Let’s say we have a simple C program called hello.c that prints “Hello, world!” to the console:

# include <stdio.h>

int main() {
    printf("Hello, world!\n");
    return 0;
}

To trace the system calls made by this program, we can compile it and run strace as follows:

1 2	gcc -o hello hello.c strace ./hello

The output of strace will show each system call made by the program and its corresponding result.

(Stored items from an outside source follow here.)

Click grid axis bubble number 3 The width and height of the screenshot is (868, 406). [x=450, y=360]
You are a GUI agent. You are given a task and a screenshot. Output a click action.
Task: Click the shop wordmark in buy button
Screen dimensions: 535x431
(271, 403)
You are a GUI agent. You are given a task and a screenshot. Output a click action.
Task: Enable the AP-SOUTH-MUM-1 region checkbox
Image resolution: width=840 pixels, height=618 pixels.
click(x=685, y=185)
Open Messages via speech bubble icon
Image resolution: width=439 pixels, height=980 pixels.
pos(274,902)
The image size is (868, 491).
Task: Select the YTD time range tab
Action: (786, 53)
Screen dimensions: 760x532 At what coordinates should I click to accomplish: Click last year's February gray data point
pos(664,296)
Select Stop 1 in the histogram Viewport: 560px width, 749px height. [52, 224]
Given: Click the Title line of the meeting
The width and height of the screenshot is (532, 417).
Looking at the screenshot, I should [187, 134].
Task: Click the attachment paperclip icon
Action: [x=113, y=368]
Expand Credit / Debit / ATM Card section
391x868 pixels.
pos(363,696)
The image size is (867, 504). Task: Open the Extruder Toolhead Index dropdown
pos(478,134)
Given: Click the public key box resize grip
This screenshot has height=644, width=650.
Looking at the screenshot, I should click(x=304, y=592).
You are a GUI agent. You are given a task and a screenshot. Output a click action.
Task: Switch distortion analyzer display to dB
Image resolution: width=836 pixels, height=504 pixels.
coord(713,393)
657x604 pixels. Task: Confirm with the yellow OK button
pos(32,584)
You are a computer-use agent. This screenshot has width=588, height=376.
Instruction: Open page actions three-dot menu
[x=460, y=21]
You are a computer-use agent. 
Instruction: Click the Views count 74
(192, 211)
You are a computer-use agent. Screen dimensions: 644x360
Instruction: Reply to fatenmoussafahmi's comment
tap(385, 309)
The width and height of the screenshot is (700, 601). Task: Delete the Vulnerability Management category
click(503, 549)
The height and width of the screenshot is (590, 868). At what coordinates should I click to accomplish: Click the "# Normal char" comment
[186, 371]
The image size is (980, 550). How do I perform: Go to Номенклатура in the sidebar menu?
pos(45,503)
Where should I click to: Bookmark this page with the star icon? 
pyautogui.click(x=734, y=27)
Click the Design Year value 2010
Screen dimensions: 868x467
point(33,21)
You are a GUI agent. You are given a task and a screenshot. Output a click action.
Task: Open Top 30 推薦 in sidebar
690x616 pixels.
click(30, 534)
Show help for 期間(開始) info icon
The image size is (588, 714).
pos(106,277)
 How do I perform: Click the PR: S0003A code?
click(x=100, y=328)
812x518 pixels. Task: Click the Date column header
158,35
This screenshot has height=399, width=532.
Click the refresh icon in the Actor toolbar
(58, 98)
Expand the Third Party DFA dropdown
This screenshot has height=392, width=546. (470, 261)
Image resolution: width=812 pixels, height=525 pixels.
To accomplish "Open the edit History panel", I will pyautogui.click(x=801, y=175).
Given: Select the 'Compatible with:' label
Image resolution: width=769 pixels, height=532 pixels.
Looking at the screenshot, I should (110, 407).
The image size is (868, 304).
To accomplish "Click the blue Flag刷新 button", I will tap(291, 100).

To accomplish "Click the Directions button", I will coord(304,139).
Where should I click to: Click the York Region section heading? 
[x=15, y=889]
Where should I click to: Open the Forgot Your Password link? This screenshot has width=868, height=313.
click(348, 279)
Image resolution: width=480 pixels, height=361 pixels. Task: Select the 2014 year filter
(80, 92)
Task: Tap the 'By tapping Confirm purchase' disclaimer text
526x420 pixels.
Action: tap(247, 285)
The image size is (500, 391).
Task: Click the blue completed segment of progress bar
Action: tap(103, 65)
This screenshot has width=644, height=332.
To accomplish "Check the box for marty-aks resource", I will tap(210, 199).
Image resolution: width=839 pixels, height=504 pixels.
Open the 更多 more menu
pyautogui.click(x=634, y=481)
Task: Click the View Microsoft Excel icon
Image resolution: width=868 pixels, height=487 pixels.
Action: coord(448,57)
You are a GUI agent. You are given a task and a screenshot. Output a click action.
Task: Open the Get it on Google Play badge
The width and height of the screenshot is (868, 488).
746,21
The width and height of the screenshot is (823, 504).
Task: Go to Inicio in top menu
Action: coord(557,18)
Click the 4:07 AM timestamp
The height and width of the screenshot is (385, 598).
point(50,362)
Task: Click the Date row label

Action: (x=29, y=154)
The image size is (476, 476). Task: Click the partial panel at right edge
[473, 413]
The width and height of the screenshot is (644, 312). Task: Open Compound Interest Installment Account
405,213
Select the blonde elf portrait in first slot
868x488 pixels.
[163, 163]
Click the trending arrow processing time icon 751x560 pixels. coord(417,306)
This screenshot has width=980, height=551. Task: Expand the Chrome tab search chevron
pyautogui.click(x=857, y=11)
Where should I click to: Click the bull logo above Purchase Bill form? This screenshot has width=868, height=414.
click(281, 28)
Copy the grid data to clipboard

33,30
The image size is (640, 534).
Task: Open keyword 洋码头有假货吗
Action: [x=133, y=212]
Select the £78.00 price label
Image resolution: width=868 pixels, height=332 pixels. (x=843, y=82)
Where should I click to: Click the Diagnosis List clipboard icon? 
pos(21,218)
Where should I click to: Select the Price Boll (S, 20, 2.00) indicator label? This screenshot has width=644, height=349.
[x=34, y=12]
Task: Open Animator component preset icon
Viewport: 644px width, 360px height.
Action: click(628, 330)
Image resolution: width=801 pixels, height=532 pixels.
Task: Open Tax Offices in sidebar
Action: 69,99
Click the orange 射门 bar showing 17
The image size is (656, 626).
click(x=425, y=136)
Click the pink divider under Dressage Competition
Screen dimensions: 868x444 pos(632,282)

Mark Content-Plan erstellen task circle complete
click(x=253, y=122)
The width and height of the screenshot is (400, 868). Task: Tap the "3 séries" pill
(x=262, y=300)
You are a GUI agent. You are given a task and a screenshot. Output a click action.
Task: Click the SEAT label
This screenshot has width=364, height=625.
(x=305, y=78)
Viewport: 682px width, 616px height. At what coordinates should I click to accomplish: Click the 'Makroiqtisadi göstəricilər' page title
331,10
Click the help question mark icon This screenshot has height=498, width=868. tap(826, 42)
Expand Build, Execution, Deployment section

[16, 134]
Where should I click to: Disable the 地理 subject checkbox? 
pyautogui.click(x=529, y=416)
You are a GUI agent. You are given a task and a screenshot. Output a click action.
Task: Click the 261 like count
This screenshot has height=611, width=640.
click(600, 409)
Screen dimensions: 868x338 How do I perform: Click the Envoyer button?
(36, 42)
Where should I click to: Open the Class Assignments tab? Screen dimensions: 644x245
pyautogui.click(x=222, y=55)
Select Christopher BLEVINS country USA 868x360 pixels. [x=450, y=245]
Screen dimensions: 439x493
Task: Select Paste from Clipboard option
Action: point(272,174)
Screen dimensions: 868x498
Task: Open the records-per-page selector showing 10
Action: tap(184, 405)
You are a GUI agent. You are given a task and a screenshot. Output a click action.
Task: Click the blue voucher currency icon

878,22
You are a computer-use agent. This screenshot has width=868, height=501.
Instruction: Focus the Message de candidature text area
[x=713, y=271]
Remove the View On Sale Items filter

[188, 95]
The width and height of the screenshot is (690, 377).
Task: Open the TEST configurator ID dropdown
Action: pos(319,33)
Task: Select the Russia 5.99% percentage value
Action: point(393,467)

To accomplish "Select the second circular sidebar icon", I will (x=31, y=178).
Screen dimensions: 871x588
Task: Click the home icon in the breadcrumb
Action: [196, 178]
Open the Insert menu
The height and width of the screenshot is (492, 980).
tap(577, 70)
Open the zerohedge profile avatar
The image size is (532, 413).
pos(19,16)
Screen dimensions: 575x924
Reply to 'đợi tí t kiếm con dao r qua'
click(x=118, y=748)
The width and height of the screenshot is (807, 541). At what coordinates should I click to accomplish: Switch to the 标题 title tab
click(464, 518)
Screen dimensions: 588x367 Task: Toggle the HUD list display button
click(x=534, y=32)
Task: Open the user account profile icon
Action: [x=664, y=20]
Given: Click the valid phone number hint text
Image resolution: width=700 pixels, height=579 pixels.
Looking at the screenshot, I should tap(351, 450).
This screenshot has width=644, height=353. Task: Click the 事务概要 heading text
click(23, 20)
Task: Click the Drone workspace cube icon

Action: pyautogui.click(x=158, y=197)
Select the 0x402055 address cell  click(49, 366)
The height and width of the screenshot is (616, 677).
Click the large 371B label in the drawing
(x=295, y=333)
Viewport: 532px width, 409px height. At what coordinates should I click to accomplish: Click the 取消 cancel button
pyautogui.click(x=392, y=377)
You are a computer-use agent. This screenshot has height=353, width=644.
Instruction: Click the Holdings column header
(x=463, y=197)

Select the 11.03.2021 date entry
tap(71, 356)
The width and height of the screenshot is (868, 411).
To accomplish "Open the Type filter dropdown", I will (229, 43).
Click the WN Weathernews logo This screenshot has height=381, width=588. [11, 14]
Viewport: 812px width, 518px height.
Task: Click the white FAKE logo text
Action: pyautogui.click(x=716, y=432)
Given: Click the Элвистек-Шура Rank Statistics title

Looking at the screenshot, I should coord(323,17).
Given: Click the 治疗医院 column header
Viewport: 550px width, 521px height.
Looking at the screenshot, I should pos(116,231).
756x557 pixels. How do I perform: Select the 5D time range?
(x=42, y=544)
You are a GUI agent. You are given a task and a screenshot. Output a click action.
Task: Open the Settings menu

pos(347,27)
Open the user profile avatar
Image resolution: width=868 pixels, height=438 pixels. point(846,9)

Here’s a sample excerpt of the strace output for the hello program:

execve("./hello", ["./hello"], 0x7ffdcdd64280 /*58 vars*/) = 0
brk(NULL)                               = 0x5609415c4000
…
fstat(1, {st_mode=S_IFCHR|0620, st_rdev=makedev(136, 0), ...}) = 0
brk(NULL)                               = 0x5609415c4000
brk(0x5609415e5000)                     = 0x5609415e5000
write(1, "Hello, world!\n", 14Hello, world!
)         = 14
exit_group(0)                           = ?
+++ exited with 0 +++

In the above output, you can see various system calls such as execve, brk, arch_prctl, access, openat, write, and exit_group. Each line provides information about the system call, its arguments, and the return value. By analyzing the strace output, you can gain insights into how the program interacts with the operating system, diagnose issues, or understand the underlying system behavior during program execution.